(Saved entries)
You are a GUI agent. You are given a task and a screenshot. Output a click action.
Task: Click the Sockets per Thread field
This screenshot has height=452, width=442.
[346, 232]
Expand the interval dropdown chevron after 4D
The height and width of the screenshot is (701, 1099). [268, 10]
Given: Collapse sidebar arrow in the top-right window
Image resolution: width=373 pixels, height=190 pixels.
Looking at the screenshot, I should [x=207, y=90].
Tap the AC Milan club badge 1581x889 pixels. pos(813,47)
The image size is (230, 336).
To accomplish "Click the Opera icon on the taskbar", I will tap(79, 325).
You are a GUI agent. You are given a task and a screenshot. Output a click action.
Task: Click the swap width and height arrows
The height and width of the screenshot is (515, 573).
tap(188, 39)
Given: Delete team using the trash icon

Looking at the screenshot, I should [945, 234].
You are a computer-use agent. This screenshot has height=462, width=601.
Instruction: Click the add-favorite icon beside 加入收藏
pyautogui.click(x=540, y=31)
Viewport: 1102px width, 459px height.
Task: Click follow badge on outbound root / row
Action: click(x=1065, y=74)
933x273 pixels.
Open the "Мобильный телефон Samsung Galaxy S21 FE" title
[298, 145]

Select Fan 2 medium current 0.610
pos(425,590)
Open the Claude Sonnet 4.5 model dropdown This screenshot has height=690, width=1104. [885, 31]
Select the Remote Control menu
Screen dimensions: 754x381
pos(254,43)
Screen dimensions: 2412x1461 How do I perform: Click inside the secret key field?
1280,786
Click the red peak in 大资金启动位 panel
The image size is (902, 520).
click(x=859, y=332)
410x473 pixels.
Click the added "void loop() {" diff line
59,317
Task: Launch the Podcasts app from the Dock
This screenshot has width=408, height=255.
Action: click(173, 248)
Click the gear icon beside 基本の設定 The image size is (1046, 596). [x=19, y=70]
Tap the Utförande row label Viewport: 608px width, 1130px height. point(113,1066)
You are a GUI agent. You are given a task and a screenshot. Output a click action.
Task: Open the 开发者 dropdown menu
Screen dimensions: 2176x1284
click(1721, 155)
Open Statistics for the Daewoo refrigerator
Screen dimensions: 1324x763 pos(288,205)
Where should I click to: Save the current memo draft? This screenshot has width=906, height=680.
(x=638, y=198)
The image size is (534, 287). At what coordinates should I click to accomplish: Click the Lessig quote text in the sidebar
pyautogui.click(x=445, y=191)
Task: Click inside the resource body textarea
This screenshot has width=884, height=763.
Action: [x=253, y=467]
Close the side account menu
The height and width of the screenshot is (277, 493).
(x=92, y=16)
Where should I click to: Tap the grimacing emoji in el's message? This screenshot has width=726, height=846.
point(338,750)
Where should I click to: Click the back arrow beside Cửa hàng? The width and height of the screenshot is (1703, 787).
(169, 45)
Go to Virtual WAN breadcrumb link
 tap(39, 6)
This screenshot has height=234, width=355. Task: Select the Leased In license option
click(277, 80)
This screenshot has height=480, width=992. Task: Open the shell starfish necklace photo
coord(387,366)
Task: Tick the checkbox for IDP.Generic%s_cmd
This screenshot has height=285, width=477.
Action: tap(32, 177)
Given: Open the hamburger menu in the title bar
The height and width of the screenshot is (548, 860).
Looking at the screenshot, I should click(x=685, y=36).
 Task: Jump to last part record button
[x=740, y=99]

_What is needed_
Would you transcribe the entries above exactly as they appear?

_Your solution_
You are a GUI agent. You are given a task and a screenshot. Output a click action.
Task: Click the Sockets per Thread field
This screenshot has height=452, width=442.
[346, 232]
Expand the interval dropdown chevron after 4D
The height and width of the screenshot is (701, 1099). [268, 10]
Given: Collapse sidebar arrow in the top-right window
Image resolution: width=373 pixels, height=190 pixels.
Looking at the screenshot, I should [x=207, y=90].
Tap the AC Milan club badge 1581x889 pixels. pos(813,47)
The image size is (230, 336).
To accomplish "Click the Opera icon on the taskbar", I will tap(79, 325).
You are a GUI agent. You are given a task and a screenshot. Output a click action.
Task: Click the swap width and height arrows
The height and width of the screenshot is (515, 573).
tap(188, 39)
Given: Delete team using the trash icon

Looking at the screenshot, I should [945, 234].
You are a computer-use agent. This screenshot has height=462, width=601.
Instruction: Click the add-favorite icon beside 加入收藏
pyautogui.click(x=540, y=31)
Viewport: 1102px width, 459px height.
Task: Click follow badge on outbound root / row
Action: click(x=1065, y=74)
933x273 pixels.
Open the "Мобильный телефон Samsung Galaxy S21 FE" title
[298, 145]

Select Fan 2 medium current 0.610
pos(425,590)
Open the Claude Sonnet 4.5 model dropdown This screenshot has height=690, width=1104. [885, 31]
Select the Remote Control menu
Screen dimensions: 754x381
pos(254,43)
Screen dimensions: 2412x1461 How do I perform: Click inside the secret key field?
1280,786
Click the red peak in 大资金启动位 panel
The image size is (902, 520).
click(x=859, y=332)
410x473 pixels.
Click the added "void loop() {" diff line
59,317
Task: Launch the Podcasts app from the Dock
This screenshot has width=408, height=255.
Action: click(173, 248)
Click the gear icon beside 基本の設定 The image size is (1046, 596). [x=19, y=70]
Tap the Utförande row label Viewport: 608px width, 1130px height. point(113,1066)
You are a GUI agent. You are given a task and a screenshot. Output a click action.
Task: Open the 开发者 dropdown menu
Screen dimensions: 2176x1284
click(1721, 155)
Open Statistics for the Daewoo refrigerator
Screen dimensions: 1324x763 pos(288,205)
Where should I click to: Save the current memo draft? This screenshot has width=906, height=680.
(x=638, y=198)
The image size is (534, 287). At what coordinates should I click to accomplish: Click the Lessig quote text in the sidebar
pyautogui.click(x=445, y=191)
Task: Click inside the resource body textarea
This screenshot has width=884, height=763.
Action: [x=253, y=467]
Close the side account menu
The height and width of the screenshot is (277, 493).
(x=92, y=16)
Where should I click to: Tap the grimacing emoji in el's message? This screenshot has width=726, height=846.
point(338,750)
Where should I click to: Click the back arrow beside Cửa hàng? The width and height of the screenshot is (1703, 787).
(169, 45)
Go to Virtual WAN breadcrumb link
 tap(39, 6)
This screenshot has height=234, width=355. Task: Select the Leased In license option
click(277, 80)
This screenshot has height=480, width=992. Task: Open the shell starfish necklace photo
coord(387,366)
Task: Tick the checkbox for IDP.Generic%s_cmd
This screenshot has height=285, width=477.
Action: tap(32, 177)
Given: Open the hamburger menu in the title bar
The height and width of the screenshot is (548, 860).
Looking at the screenshot, I should click(x=685, y=36).
 Task: Jump to last part record button
[x=740, y=99]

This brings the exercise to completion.